Case Study – Historical

March 2nd, 2010 § Leave a Comment

Client: California Milk Processor Board (CMPB)

Ad Agency: Goodby, Silverstein & Partners

Launch Date: 1993

What could you say about milk? It was white and came in gallons. People felt they knew all there was to know about it, so it was hard to find a strategic platform.
- Jeff Manning

Challenge:

Milk sales had been declining for the past 15 years while sales of pop were constantly rising. The California Milk Processor Board looked to Jeff Manning (Executive Director) to turn sales around. At first, their goal was not even to raise sales, but to just stop the steady decline. Manning said that they, “did believe that at least for certain portions of the population, we could flatten it out and start to move it up.”

Insight:

The California Milk Advisory Board had already been running ads featuring the slogan “Milk does the Body Good”, which focused on nutritional benefits and went along with the governments nutritional advice of having a glass of milk everyday. 70% of those surveyed claimed to drink milk regularly, and 88% of it was consumed at home. However, milk sales were still declining. “As Manning took over, consumers evidently still believed that milk was nutritious. ‘Ninety-three or -four percent of the people already said milk was good for you,’ Manning recalled. ‘And 90% said it had calcium, and a fair percentage said that calcium helped prevent osteoporosis. The problem was that the old ads didn’t change consumers’ behavior.’” Consumers already felt they knew all there is to know about it. The problem was milk is boring. White is boring, cardboard cartons are boring, even the label on the packaging is boring. Another problem “Our research indicated [was] that the only time anybody gave milk a second thought was when they didn’t have any,” Manning said. “Outdoor played a role of purchase, not consumption. We wanted to change their behavior, to make them think about buying milk before they ran out o f it.”

Approach:

Manning’s first big move that set this campaign apart was he decided to ditch the ‘milk is nutritious’ theme because everyone already knew that. “Although milk sales were declining, Manning’s research showed that 70% of Californians claimed to drink milk frequently. One rule of thumb in fast-moving packaged goods is that it’s easier to get current customers to consume more than it is to convert new users. Based on this logic, Manning and Goodby quickly agreed that their best hope of reviving sales was to prod this 70% to increase their consumption.” First they tried the idea of milk and ____. We drink milk with other things, like cereal or cookies, instead of by itself. They used focus groups and asked them how they feel when they eat something that typically goes with milk, but realize they don’t have milk in the house. They found people felt deprived. This led them to switch their focus from a positive relationship between milk and something that accompanies milk to the feeling of deprivation. “Working to distill this milk-deprived emotional state into a phrase that everyone might instantly understand, Goodby coined the campaign’s well-known grammatically-challenged tagline, ‘got milk?’ ”
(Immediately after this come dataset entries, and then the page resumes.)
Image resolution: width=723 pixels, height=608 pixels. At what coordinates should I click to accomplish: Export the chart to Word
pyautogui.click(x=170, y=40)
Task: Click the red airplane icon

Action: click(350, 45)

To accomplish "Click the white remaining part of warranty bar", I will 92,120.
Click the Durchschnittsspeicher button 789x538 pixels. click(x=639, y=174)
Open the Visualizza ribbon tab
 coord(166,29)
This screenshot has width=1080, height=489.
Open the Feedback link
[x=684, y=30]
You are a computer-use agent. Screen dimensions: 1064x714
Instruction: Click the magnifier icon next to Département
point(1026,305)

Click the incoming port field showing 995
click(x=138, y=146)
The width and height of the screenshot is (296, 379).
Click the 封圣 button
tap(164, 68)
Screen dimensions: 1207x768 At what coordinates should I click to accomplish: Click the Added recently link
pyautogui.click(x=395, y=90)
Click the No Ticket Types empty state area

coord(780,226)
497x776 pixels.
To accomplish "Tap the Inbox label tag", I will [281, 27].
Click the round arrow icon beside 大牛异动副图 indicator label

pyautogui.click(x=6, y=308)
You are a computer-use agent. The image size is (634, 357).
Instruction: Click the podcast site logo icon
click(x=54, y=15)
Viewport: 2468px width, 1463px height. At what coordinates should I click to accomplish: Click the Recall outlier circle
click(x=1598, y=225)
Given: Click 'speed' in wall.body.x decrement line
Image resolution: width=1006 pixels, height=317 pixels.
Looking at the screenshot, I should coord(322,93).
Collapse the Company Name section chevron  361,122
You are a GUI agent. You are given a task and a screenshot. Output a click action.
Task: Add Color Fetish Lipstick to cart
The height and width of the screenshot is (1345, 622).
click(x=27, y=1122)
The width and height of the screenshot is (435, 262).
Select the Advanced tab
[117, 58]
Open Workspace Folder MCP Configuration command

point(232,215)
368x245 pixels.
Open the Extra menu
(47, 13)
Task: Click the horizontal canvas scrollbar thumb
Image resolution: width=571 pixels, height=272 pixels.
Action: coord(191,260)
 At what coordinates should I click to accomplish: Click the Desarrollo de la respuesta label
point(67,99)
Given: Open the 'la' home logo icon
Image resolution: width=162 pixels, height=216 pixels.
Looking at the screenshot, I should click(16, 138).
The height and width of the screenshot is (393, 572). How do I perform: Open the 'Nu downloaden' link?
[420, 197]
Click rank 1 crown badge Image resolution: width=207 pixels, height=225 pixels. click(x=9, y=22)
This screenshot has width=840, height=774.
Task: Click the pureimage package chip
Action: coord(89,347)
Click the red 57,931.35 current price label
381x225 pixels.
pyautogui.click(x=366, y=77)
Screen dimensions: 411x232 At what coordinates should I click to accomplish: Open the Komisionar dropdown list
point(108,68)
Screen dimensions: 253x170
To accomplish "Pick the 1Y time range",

for more vintage Got Milk? ads, here is an entire gallery…   http://www.vintageadbrowser.com/got-milk-ads

Solution:

The launch of “Got Milk?” started off with 6 ads.  One of these first ads, the Aaron Burr ad, became one of the most famous ads of the entire decade. They wanted you to relate to the feeling of having a mouthful of cookies or peanut butter or some sort of sticky treat, reaching for the milk, and seeing the milk is all gone. The campaign went on to include commercials, print ads, billboards, bus stops, “Got Milk?” merchandise, and on the doors in dairy isles. The slogan “got milk?” was licensed to the National Milk Processor Board (MilkPEP) in 1998 to use on their celebrity print ads. These famous ads pictured celebrities with milk moustaches and the slogan “Got Milk?” along with a personal reason why that celebrity chooses to drink milk. These included almost every celebrity you can think of, everyone from Heidi Klum to Martha Stuart, even Wolverine and Batman have embraced their milk mustache. “Got Milk” is still used today… 17 years later!

Results:

Goodby and Manning got the results they hoped for and then some. “The response came in waves. The advertising community was first and they loved it. Aaron Burr won the Best in Show award at the 1994 Clio Awards, the advertising industry’s equivalent of the motion picture industry’s Academy Awards, or Oscars. In 1994, California’s milk sales increased for the first time in over a decade, to 755 million gallons from the previous year’s 740 million.”  The campaign was even so successful that a year later they continued it while co-branding milk with Oreos. Also, “In 2001, Manning convinced the board that the CMPB needed a web site to promote the “got milk?” campaign on the Internet.” The “Got Milk” slogan went on to be used on household products, such as oven mitts and baby bibs, and things like tee shirts and magnets. In 2006, the aired their first Spanish ad based on Mexican folklore that incorporated the “Got Milk?” slogan. According to the Got Milk website, the campaign has over 90% awareness in the US.